Monday, March 29, 2010

StudyHack's Stretch Churn

Although I am no longer a student, I really enjoy reading Cal Newport's StudyHacks blog. In particular, I like its focus on achieving success through good time management, hard focus, deliberate practice, and obtaining outstanding skill.

In this post on James McLurkin, Cal discusses an interesting concept called Stretch Churn. Paraphrased from Cal's post:

  • Stretch Project: A project that requires a skill you don't have at the outset. Importantly, a stretch project is hard enough to stretch your ability but reasonable enough to be completed.
  • Stretch Churn: The number of stretch projects you complete per unit time.

The premise is that the higher your stretch churn rate the more likely you are to obtain the kind of skill required to be a leader in your chosen field. As the interview with James demonstrates, highly successful people are adept at maintaining a high stretch churn rate. I suspect this is one of the underlying attributes of Outliers.
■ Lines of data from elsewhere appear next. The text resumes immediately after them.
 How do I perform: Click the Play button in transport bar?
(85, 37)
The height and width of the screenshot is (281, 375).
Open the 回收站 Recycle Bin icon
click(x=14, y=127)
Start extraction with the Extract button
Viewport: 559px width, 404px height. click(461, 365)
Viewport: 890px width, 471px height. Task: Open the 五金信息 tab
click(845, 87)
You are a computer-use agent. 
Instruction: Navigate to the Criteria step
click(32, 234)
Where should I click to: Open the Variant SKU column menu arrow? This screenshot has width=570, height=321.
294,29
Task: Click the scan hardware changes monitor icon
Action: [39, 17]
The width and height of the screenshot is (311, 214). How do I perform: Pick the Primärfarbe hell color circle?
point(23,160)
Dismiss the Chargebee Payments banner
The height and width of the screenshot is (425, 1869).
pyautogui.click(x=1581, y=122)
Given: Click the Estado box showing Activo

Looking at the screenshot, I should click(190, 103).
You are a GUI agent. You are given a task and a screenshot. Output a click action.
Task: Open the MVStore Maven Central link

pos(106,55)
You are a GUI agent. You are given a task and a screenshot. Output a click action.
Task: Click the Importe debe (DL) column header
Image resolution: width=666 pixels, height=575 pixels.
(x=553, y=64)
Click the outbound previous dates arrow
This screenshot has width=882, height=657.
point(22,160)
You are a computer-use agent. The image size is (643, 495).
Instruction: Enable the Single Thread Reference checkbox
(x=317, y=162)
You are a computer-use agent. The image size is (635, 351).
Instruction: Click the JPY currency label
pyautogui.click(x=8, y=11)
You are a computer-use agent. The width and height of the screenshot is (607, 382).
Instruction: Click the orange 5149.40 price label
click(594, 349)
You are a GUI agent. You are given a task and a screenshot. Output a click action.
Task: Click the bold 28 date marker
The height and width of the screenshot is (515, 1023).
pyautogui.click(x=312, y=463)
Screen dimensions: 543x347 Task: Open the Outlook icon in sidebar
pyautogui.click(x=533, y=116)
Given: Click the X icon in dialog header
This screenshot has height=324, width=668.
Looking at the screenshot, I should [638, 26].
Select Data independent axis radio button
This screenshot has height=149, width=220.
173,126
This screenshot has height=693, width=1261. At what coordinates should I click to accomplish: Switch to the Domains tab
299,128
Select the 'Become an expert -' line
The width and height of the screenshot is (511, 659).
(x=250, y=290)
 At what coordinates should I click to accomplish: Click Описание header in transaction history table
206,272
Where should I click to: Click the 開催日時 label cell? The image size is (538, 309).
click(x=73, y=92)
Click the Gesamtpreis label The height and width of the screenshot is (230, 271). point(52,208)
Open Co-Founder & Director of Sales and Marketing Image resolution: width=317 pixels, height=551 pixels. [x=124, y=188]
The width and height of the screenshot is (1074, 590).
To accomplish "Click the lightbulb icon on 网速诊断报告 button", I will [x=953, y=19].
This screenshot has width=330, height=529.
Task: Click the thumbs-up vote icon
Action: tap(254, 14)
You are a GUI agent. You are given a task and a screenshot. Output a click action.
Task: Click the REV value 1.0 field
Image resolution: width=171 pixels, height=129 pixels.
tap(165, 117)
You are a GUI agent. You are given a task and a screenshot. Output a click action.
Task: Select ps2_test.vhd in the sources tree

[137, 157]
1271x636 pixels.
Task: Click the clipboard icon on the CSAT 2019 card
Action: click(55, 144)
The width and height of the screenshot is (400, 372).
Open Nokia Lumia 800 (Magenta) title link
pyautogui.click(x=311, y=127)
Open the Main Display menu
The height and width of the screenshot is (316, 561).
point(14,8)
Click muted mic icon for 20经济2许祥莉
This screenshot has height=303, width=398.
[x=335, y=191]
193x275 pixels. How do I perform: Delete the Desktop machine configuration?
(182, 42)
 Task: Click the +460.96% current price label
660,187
I think the stretch churn concept is an important insight because it clarifies how to apply the deliberate practice concept in engineering and research environments. Instead of working on a single problem over a long period of time - a common approach in research - the stretch churn concept suggests that it is better to work on a series of related, hard-but-achievable projects. In a way, this strikes me as the agile development model applied to becoming a domain expert.

On a personal level, I found the stretch churn concept interesting for two reasons. First, it explains why I highly value my advanced development experience - the very nature of the work has allowed me to maintain a high stretch churn rate for years. Second, it helped me realize that if I want to become a real domain expert that I'll have to more tightly focus my stretch projects so that they build upon each other. It's a vector math problem - stretch projects in many different directions result in little change when added together.

I suspect the stretch churn concept will be a valuable addition to my self-development toolbox.